Sri Lanka's Indigenous Vedda account for less than one per cent of the national population. Believed to be the direct descendants of the island’s earliest inhabitants, the Vedda were oppressed by Sinhalese rulers over many centuries. Today, there are still no specific laws protecting Indigenous rights. This makes responsible engagement with the Vedda even more important; practising Indigenous tourism helps to promote and preserve Indigenous ways of life. In Gal Oya National Park, stay in a Vedda-run lodge and experience luxurious camping in the forest around Rathgula. Take part in cooking sessions run by the Indigenous staff and learn how to make traditional meals with smoked meat and cassava roots. Sustainable tourism in Sri Lanka is all about enriching both tourists and destinations for the better: Indigenous tourism does just that. Who better to learn from about the country than the Vedda?
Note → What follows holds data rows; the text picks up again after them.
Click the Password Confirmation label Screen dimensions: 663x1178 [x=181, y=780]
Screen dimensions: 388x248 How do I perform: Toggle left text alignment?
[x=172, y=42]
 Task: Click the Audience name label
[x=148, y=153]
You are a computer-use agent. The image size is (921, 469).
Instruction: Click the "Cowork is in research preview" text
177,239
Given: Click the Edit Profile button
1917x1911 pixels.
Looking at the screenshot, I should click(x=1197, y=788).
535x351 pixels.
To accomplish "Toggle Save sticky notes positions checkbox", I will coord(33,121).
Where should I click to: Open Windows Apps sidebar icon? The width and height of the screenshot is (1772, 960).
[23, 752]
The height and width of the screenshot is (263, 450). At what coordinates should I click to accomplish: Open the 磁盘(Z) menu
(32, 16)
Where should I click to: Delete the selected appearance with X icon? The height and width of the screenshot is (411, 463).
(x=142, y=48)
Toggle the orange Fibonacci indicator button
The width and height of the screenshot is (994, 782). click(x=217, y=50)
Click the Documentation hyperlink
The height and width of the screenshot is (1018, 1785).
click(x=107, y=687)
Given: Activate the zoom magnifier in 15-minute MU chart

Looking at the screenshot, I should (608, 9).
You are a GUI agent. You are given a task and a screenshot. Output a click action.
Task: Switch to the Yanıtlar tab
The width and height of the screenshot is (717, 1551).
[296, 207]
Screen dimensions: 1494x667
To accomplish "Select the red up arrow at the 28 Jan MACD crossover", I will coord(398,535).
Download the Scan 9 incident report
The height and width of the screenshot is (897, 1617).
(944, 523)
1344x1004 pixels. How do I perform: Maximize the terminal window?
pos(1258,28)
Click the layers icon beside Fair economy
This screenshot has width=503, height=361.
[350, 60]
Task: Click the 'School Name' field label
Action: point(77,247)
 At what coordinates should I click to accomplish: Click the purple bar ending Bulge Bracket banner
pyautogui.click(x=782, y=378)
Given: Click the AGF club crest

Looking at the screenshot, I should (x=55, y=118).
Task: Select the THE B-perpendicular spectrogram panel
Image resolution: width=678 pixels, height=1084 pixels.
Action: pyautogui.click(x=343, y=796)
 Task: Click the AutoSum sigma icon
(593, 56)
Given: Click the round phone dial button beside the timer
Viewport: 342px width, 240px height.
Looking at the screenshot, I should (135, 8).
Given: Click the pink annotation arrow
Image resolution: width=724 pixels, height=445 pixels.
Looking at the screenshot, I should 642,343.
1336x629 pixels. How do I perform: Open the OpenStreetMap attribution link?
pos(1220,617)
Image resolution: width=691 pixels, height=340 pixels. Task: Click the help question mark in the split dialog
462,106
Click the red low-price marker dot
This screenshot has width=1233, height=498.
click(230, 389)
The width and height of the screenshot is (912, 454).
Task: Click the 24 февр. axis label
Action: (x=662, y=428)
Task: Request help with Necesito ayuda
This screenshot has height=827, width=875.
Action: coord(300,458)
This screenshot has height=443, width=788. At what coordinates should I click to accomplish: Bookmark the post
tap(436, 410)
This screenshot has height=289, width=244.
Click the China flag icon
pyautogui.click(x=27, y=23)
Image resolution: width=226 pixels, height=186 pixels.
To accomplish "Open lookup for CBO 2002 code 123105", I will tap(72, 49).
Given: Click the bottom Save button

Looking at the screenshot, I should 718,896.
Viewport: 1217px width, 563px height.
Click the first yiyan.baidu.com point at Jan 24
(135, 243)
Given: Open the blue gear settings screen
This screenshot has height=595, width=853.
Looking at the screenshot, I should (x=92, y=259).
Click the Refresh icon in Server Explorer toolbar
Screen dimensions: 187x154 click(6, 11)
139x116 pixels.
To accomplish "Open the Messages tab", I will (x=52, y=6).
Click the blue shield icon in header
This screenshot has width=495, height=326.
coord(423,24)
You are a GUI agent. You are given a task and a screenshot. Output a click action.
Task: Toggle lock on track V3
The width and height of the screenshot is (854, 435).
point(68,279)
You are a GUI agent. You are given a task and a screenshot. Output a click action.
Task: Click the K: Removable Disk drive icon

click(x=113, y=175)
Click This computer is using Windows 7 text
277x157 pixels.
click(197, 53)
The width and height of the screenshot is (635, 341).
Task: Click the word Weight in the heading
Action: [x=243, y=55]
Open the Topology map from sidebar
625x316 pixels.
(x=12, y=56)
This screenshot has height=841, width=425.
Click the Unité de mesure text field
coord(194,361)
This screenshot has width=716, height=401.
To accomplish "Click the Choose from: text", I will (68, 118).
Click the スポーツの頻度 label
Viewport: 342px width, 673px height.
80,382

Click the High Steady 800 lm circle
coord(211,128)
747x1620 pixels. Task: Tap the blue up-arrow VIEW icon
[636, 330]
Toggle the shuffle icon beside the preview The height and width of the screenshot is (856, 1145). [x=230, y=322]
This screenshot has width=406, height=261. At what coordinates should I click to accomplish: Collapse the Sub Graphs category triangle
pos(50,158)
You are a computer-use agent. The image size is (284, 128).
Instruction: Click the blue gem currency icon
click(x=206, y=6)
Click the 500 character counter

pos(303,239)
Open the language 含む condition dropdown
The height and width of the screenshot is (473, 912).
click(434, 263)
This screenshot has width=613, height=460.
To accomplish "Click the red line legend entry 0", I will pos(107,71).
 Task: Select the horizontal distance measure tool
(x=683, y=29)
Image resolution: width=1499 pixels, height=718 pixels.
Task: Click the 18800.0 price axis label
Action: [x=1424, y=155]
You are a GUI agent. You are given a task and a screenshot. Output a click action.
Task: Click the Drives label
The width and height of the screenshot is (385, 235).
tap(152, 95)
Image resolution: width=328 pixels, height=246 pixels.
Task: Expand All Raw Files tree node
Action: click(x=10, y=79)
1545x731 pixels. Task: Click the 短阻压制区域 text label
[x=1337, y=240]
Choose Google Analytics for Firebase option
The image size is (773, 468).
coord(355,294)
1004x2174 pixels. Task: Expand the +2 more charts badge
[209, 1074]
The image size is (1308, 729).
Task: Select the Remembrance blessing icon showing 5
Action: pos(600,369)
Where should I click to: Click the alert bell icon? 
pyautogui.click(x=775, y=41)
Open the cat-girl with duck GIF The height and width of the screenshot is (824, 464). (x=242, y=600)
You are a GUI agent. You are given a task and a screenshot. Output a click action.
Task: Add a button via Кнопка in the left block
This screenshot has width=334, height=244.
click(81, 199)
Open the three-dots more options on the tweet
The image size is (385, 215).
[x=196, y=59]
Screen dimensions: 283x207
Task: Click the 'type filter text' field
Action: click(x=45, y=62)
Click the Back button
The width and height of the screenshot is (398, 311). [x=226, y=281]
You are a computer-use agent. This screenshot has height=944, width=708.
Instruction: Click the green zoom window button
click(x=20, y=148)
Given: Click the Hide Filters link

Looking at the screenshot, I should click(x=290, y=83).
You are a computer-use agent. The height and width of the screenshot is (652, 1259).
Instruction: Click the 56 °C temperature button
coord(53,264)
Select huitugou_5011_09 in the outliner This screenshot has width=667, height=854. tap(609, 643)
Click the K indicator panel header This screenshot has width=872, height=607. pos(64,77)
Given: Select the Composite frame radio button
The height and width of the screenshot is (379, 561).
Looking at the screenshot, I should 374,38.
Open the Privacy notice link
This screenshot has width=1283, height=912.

Flight-free travel in Sri Lanka

Train travel is Sri Lanka’s bread and butter. Renowned for having some of the most picturesque train rides in the world, it’d be a crime to travel to the South Asian nation and not zip through beautiful scenery on a train. The good news? Train travel is a great alternative to domestic flights and supports sustainable tourism in Sri Lanka. Yes, you’ll have to catch a flight to reach Sri Lanka, but there’s no need for internal flights once you’re there. Historically transporting tea and spices across the country for British colonists, today, Sri Lanka’s rail network is characterised by colourful passenger locomotives. Make sure to hop on a train winding through Hill Country for the ultimate scenic experience. Depart sprawling Colombo on the west coast and weave past lush tea plantations, gushing waterfalls and misty mountains as you pass between Kandy and Ella. Off the tourist trail, it takes under four hours to travel between the ancient Anuradhapura and the vibrant Hindu city of Jaffna in the north.